CNX Resources Corporation and EQT Corporation are key players in the U.S. natural gas sector, both concentrating operations in the prolific Appalachian Basin. This comparison is relevant for energy sector investors and traders assessing relative performance amid fluctuating commodity prices, evolving demand from data centers and LNG exports, and broader market positioning. By examining business models, recent momentum, and key metrics, readers can gauge which stock aligns better with current market dynamics in stock comparison analysis.
CNX Resources Corporation is an independent natural gas company engaged in exploration, production, and midstream activities, primarily in the Marcellus Shale of the Appalachian Basin. The company emphasizes ultra-low carbon intensive operations and technology-driven development. In recent market activity, CNX stock has traded around $38, experiencing some pullback amid mixed quarterly results, including earnings per share (EPS) beats but revenue shortfalls. Sentiment has been influenced by debt tender offers, senior notes issuance, and sensitivity to natural gas pricing dynamics. Broader performance shows solid profitability with a 30% net profit margin and strong free cash flow generation, supporting shareholder returns in a volatile energy environment.

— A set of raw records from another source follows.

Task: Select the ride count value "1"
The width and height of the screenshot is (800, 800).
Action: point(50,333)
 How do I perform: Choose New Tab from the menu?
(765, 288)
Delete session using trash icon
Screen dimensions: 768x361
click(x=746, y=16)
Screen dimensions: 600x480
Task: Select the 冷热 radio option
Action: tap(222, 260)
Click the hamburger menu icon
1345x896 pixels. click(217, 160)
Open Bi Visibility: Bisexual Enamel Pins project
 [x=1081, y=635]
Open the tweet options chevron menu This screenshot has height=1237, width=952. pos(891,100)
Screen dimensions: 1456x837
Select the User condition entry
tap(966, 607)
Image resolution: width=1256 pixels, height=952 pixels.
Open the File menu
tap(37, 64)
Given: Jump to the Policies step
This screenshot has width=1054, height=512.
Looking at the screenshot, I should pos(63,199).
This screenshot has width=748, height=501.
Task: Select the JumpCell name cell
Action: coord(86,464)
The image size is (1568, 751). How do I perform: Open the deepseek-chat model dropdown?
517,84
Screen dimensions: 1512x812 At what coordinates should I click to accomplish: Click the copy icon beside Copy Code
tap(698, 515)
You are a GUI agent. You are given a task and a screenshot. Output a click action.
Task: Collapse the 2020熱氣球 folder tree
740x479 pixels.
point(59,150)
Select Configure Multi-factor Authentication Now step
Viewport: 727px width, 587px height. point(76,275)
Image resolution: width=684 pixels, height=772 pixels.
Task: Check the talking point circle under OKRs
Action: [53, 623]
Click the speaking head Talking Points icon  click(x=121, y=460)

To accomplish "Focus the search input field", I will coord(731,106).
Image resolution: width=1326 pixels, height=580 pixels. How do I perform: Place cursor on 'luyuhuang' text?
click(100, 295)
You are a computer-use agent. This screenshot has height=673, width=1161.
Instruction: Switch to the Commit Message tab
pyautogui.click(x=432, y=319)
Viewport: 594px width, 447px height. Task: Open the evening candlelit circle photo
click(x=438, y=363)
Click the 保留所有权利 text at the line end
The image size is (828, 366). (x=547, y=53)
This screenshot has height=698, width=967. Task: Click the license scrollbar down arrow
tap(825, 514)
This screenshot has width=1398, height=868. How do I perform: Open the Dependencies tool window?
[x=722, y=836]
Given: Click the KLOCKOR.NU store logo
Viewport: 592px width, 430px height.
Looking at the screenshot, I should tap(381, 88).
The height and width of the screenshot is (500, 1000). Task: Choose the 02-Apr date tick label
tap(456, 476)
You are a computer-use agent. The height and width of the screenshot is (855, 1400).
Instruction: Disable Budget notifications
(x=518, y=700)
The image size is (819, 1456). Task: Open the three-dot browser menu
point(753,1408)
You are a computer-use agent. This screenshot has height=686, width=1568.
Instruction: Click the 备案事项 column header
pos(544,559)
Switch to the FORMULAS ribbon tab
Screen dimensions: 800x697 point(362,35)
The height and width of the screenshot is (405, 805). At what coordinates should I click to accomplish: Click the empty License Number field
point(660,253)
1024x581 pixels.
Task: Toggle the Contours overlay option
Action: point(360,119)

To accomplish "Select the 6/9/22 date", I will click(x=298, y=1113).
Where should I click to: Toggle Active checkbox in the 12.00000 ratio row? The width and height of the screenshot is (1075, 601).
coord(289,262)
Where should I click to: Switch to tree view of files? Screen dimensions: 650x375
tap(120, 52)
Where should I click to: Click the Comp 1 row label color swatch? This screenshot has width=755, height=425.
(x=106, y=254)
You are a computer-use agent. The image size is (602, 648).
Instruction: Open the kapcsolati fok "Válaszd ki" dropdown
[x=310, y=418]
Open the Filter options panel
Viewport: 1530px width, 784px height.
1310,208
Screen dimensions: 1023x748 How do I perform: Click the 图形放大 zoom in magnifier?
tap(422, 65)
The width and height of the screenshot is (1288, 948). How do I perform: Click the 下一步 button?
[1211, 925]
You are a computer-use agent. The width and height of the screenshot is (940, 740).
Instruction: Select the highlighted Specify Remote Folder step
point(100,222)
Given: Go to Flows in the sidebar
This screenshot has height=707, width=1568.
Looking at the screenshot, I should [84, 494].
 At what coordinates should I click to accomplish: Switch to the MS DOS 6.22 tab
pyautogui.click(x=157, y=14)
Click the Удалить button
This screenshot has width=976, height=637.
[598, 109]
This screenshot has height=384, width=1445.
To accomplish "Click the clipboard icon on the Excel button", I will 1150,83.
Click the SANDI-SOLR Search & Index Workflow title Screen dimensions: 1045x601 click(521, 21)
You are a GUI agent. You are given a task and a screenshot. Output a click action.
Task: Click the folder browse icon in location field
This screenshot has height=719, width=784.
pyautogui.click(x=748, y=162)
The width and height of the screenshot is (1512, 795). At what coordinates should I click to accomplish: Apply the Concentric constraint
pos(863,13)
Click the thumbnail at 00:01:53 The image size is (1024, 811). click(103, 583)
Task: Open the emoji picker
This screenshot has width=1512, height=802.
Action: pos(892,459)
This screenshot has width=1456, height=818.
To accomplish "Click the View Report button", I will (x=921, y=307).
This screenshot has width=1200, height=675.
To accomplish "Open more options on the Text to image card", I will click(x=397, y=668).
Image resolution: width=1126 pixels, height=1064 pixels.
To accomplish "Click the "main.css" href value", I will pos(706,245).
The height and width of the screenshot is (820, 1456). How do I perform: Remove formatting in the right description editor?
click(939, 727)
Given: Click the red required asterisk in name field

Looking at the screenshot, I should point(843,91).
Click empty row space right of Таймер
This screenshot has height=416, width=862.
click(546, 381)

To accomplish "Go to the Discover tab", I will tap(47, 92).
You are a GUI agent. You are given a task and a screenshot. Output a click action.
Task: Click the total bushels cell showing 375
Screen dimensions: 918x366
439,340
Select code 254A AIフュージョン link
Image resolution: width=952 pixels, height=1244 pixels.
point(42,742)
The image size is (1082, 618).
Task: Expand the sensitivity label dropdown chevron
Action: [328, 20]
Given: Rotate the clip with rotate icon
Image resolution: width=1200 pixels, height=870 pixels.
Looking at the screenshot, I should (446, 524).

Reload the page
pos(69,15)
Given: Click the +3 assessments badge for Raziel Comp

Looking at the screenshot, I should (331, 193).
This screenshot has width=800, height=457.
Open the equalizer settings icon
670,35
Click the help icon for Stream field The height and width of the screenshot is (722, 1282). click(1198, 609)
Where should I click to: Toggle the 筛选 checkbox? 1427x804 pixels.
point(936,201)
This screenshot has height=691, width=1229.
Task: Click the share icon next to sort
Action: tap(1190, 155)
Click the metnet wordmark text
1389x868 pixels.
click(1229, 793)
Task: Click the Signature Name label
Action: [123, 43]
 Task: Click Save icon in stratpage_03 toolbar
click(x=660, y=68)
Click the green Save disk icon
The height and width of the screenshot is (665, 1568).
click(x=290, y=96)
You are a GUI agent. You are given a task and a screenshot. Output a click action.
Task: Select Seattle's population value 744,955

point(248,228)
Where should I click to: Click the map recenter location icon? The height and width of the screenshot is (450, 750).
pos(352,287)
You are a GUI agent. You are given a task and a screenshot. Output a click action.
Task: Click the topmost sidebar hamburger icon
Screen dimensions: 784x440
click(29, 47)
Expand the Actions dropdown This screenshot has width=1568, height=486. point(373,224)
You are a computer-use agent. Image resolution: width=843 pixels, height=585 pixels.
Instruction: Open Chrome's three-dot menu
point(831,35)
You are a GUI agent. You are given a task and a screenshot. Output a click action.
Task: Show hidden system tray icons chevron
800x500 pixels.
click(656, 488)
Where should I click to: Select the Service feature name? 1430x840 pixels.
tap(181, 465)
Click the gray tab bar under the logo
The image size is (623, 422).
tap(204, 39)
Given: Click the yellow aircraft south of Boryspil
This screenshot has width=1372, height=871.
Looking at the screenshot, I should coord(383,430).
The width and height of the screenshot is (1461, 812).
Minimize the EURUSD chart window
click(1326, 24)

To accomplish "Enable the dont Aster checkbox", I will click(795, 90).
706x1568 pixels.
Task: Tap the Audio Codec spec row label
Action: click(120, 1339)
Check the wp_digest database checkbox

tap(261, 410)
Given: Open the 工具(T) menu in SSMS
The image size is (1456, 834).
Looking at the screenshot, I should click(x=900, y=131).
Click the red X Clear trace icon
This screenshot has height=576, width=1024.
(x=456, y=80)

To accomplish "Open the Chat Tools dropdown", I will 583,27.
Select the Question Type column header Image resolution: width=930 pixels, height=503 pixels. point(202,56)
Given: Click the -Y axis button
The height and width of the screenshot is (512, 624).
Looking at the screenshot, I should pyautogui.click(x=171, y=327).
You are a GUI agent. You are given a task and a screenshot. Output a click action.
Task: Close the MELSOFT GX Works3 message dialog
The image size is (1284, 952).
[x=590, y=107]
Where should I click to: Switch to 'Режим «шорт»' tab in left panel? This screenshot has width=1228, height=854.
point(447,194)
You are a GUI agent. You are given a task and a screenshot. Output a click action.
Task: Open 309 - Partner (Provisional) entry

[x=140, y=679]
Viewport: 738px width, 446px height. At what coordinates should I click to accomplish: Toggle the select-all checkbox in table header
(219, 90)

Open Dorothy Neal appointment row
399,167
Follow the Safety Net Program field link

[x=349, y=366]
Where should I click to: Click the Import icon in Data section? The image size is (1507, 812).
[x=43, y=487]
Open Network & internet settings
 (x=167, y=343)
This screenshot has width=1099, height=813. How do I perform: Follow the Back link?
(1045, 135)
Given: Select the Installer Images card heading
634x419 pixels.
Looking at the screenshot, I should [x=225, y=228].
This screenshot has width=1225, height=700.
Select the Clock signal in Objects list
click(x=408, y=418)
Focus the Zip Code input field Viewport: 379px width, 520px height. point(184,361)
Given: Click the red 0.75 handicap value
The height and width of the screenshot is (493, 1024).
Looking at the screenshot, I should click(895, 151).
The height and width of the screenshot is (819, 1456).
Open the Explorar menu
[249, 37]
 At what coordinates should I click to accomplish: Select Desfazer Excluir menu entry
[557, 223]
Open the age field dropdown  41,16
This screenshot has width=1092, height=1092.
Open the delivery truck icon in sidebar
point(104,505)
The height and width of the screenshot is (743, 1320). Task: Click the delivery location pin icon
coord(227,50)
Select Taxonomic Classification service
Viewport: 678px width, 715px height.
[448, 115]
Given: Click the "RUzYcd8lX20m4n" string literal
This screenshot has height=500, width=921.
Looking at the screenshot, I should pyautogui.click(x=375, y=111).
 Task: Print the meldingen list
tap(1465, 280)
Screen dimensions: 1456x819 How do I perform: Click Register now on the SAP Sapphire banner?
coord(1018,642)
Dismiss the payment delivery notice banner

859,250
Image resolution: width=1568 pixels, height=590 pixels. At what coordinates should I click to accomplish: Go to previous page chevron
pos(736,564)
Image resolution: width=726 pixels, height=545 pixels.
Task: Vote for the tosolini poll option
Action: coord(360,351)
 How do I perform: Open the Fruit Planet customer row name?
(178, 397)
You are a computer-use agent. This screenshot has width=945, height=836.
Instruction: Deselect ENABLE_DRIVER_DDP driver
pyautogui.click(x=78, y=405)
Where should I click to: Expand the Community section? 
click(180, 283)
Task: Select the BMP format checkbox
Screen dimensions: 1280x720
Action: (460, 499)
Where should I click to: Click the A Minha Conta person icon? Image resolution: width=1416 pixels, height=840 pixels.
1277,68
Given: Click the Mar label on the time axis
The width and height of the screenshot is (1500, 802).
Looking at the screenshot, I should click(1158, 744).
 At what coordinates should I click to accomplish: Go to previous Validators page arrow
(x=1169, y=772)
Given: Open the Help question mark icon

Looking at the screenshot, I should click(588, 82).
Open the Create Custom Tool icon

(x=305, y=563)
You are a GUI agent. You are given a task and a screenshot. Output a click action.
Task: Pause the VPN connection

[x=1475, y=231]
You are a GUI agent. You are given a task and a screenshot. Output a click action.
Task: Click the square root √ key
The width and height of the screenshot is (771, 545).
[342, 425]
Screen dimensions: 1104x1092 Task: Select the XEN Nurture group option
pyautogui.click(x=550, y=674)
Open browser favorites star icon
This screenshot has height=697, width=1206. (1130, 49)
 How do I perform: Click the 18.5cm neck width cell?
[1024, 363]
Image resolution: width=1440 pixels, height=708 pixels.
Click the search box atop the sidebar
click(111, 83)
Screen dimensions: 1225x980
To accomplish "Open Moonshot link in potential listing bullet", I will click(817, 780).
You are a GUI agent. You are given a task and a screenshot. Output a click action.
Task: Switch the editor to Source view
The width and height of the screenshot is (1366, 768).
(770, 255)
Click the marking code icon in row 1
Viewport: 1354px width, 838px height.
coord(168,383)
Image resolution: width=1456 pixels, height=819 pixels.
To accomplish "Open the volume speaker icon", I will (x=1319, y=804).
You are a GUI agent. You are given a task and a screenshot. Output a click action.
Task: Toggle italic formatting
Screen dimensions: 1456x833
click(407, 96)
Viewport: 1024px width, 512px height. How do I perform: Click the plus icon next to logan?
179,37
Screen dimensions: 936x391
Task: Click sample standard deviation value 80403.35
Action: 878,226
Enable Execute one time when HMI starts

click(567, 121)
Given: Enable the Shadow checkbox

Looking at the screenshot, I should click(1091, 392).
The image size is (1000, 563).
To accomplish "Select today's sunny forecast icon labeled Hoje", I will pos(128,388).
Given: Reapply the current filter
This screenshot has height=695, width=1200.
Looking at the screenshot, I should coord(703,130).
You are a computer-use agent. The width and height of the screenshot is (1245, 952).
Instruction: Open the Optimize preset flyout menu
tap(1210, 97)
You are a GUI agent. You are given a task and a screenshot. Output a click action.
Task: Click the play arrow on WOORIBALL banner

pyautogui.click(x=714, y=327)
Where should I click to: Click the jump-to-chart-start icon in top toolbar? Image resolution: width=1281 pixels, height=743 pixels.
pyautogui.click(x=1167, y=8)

EQT Corporation is a vertically integrated natural gas producer with focus on the Appalachian Basin's Marcellus and Utica shales, handling exploration, production, gathering, and transmission. As the largest U.S. natural gas producer by volume, it benefits from economies of scale. Recently, EQT shares hovered near $57, with modest declines amid anticipation for quarterly earnings and dividend declarations. Key drivers include rising power sector demand, AI-related growth prospects, and Appalachian pricing strength from LNG and data center needs. The stock reflects resilience with a 25% profit margin, lower debt levels, and positive analyst sentiment in recent weeks.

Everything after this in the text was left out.